■ **RECORD EXCERPTS**
---*---
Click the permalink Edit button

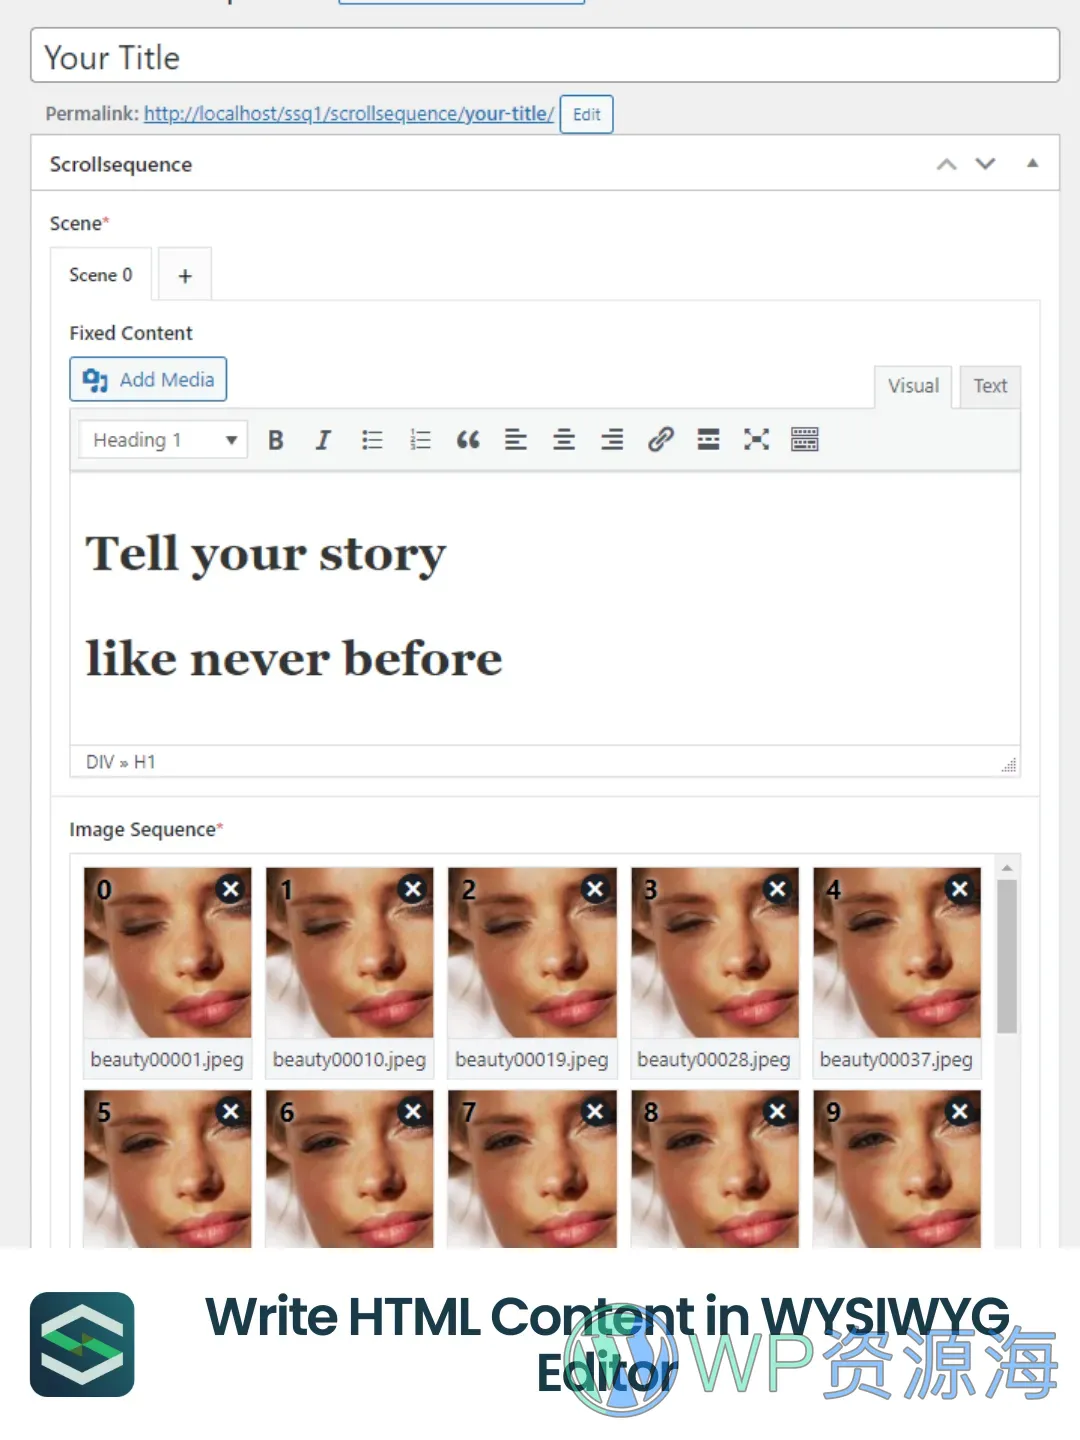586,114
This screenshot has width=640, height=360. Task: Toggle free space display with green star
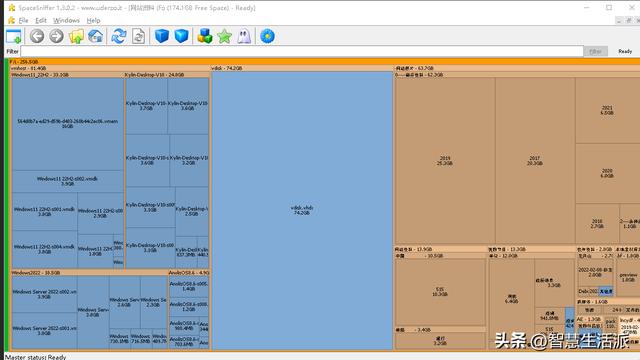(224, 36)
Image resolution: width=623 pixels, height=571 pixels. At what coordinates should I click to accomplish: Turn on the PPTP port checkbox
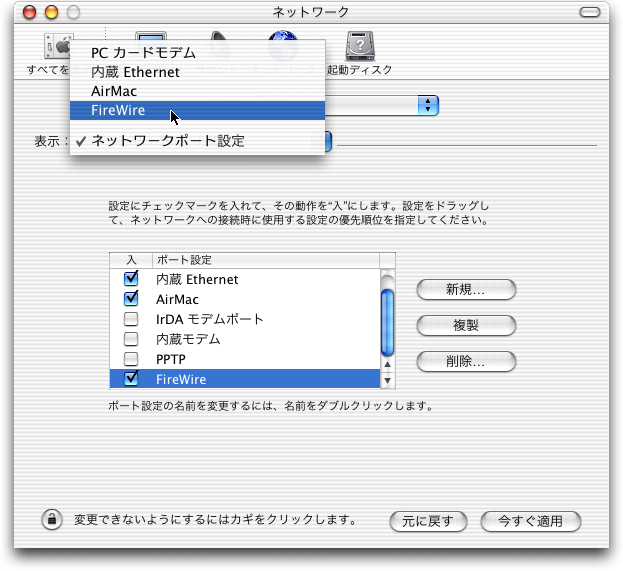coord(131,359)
---*---
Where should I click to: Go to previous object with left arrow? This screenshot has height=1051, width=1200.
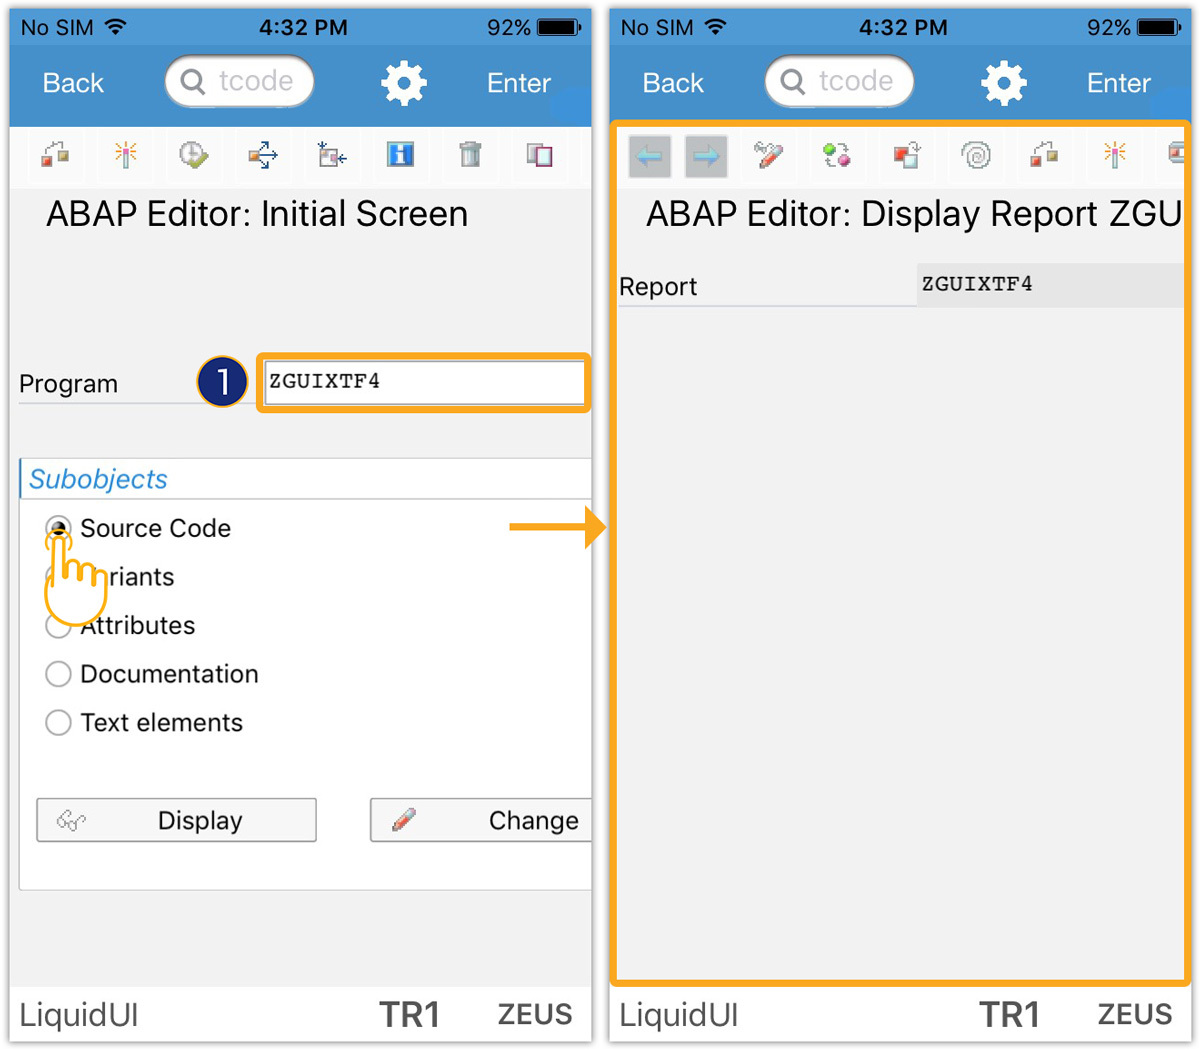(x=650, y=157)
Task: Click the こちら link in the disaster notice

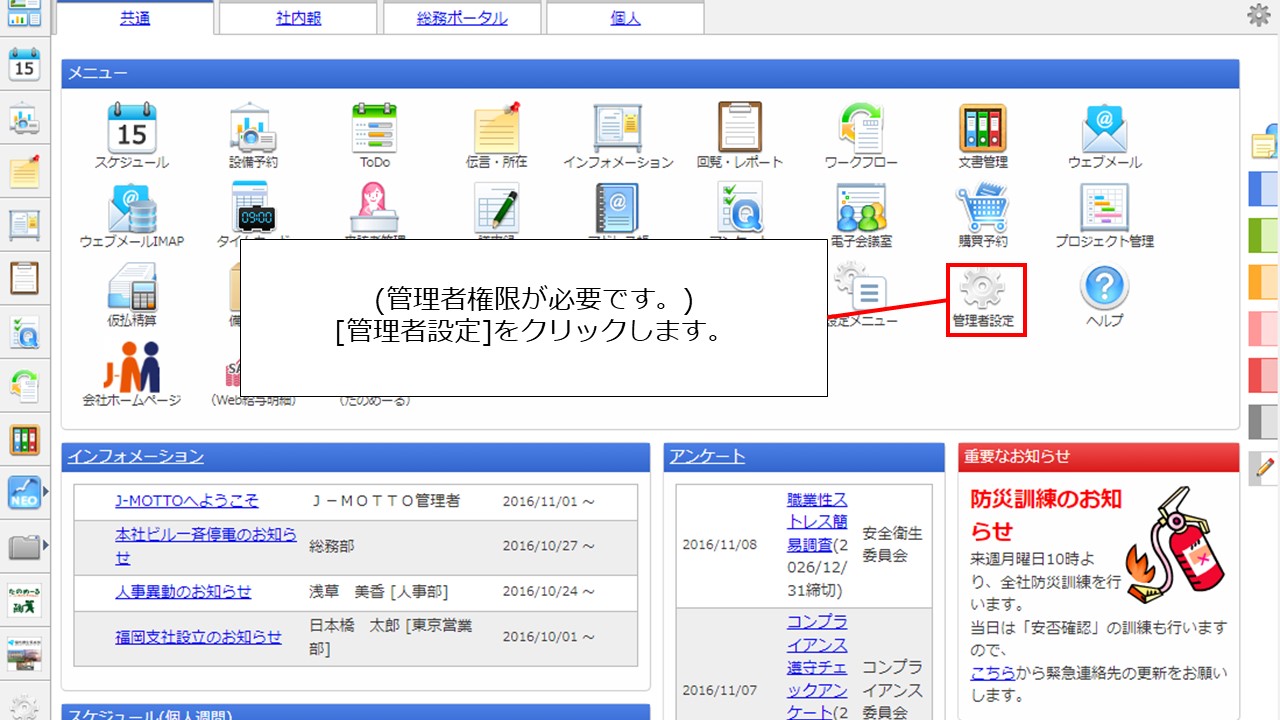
---*---
■ **DESCRIPTION OF THE TASK**
From the data above, retype only the lines starting with the line with "Where should I" and going on through the line with "Task: Click the", exactly, leaving out the pictures.

■ **FINISHED TASK**
Where should I click to: Go to previous object with left arrow? This screenshot has height=1051, width=1200.
(x=650, y=157)
Task: Click the こちら link in the disaster notice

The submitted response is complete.